Proof element Coercion; abuse of power; fear leveraged to compel obedience.

5) Isolation & Deprivation

Only supervised visits; hostile scheduling; gag orders chill speech; sealed records prevent external review.

Proof element Coercion; abuse of power through isolation and silencing.

6) Financial Incentive

Funding prioritizes finalized adoptions; workers/agencies rewarded for permanence metrics, not reunification stability.

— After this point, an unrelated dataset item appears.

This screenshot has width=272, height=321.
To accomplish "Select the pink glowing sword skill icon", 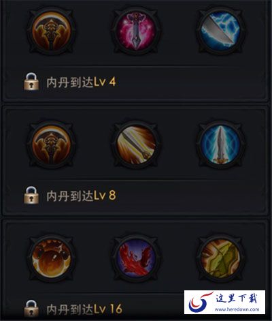I will coord(135,31).
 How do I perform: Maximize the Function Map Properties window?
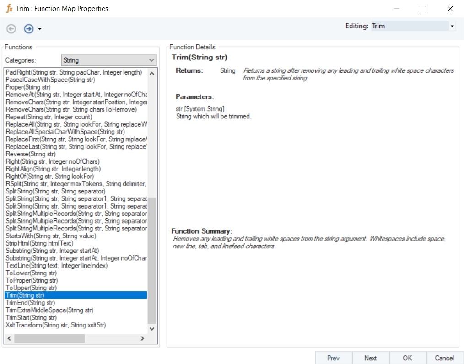423,8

Proof element Payments/benefits to persons in control of the victims.

7) Paper-Trail Laundering

Sealed proceedings; permissive evidentiary standards; selective or altered documentation to justify removals and TPR.

Proof element Fraud; deception; concealment.

8) Transfer / Adoption

Child permanently transferred to unrelated parties; original family bonds legally extinguished; subsidies continue post-transfer.

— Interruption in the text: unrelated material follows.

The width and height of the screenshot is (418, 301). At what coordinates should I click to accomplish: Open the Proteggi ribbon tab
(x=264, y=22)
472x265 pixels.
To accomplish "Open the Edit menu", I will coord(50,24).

Proof element Trafficking outcome with sustained financial benefit.

9) Retaliation for Dissent

Parents who petition or speak publicly face new allegations, contempt findings, or escalated requirements.

Proof element Coercion; intimidation to suppress rights.

10) Systemic Reinforcement

Absence of jury trials; limited discovery; sealed appeals; internal audits opaque—pattern persists by design, not accident.

Proof element State complicity sustaining a pattern meeting trafficking criteria.

Evidentiary Notes (How to Document)

  • Compare plans vs. capacity: calendars, costs, travel distance, gatekeeping emails.
  • Removal basis: warrants, affidavits, recorded calls; track hearsay vs. verified harm.
  • Isolation proof: visit logs, cancelled sessions, gag orders, denied media requests.
  • Financial trail: state IV-E reports, adoption subsidies, incentive memos, quota emails.
  • Record integrity: metadata, version histories, conflicting notes; motions to unseal.

Requested Remedies (Summary)

  1. Recognition that the documented pattern satisfies international trafficking elements.
  2. Immediate moratorium on incentive structures tied to adoption throughput.
  3. Jury trials and strict evidentiary standards for all permanent removals/TPR.
  4. Independent truth-finding review; restoration of rights where feasible.
  5. Trauma-informed reparations to wrongfully separated families.
  6. External monitoring with public reporting until pattern abates.

Disclaimer: Advocacy exhibit for international review. Not legal advice.